Deathwatch
Page 10
She still hadn’t talked to her parents about cutting back on training. They were often busy or Angus was in the way or the moment just didn’t happen. She almost had once, but the opportunity passed and she had let it go.
Wednesday evening, and Cat didn’t much feel like going on Phiz. Each time she went on it nowadays, she still imagined that spider, grotesque and huge across the screen, so big you could see the hairs on its legs.
But it was hard not to go on Phiz. Everyone else would be on it and she might miss something. Besides, she wouldn’t make the same mistake again.
Which did not stop the chill slither down her back when she went on the site and saw that she had a new watcher.
Or the same one back again.
She almost gasped. Everything around her receded and now only the screen remained, and her hands hovering on the keyboard.
It was an insect. A brown beetle. With specks, short legs, short antennae. Nothing special-looking. Oddly, not even particularly horrible. It wasn’t what it looked like that was so chilling – it was simply that it was there.
But simple to deal with too and Cat took a deep breath as she moved the mouse onto the Hot or Not spot and clicked very firmly on the word “Not”.
The insect disappeared. Immediately and totally.

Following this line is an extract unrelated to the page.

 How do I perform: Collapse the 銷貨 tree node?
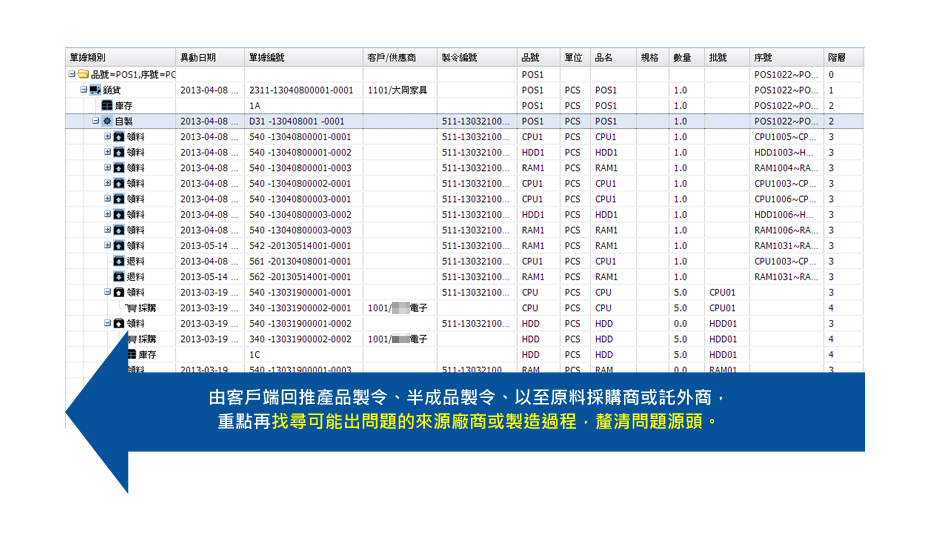[84, 90]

Cat quickly closed Phiz down. She refused to think about what this meant. She took her folder from her schoolbag and, almost not breathing, forced her eyes to focus on her homework task. Maybe all this would have a good result – more work done. It was not a bad idea. It wasn’t a great idea, but it had its advantages. She squeezed her mind to concentrate. She would not allow herself to have any thoughts as to who was trying to watch her.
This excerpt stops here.